Presently Azhrarn, who had stood looking off into the dark, said, “I am satisfied. For the moment.” And he glanced at the girl and said to her, “There is the road he took, if you mean to go after.”
Then she did begin to go that way. And as she went by Azhrarn, Sovaz spoke to him, one word of Underearth which the crude filthy-minded dwarfish Drin, lowest caste of demonkind, sometimes wrote up on the walls of each other’s habitations.
“That I call you,” said Sovaz, “and that you are.”
“For your mother’s sake,” he said, “I will restrain my hand. But there will come some midnight when you will make amends for it.”

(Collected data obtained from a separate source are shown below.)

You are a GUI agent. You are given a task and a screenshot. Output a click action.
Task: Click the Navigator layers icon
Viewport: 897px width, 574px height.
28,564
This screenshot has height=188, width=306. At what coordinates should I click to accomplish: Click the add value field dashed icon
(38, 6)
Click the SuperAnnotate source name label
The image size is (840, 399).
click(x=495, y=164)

“When the seas are fires and the winds seas and the earth glass, and the gods come down on ladders to lick the feet of men. Then I will. Perhaps.”

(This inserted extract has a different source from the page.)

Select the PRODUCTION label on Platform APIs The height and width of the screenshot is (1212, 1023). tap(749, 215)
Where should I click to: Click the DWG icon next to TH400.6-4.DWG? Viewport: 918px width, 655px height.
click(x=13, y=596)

Azhrarn said no more. Nor she. She had said surely enough.
And turning from him, she fled away through the trees after Chuz, like a frightened child.
PART THREE
Fair is Not Fair
1
MADNESS there had always been, in one form or another, on the earth. When first it came, it was nameless, as were all things. But soon men coined a name for it, since there must be names for every mote and seed. And after the name came the name’s Being, which was called Prince Chuz, and became Prince Chuz, and was.
One of his own subjects now, Chuz. All Azhrarn had said he would be. No longer fine. No longer, at his own choice, half shining bright, half eerie sinister shadow—like the lunatic moon. Now a lumbering fear-shape at which to slam and bolt the doors, to say, What beast passes? But the beasts themselves flee from it, the forests sink silent. It flounders through mire and swamp, through the high palisades of thorns. The ducks rise from the reeds, exclaiming. In a dead tree it halts to rest, if rest it must. In a village street it appears, and the men fling stones at it, even take their bows and hunting spears and let fly with those. Till, quilled like the porcupine, it absconds, squealing, hurt, but hit in no vital spot—for its time to end is far off. Did Azhrarn not promise?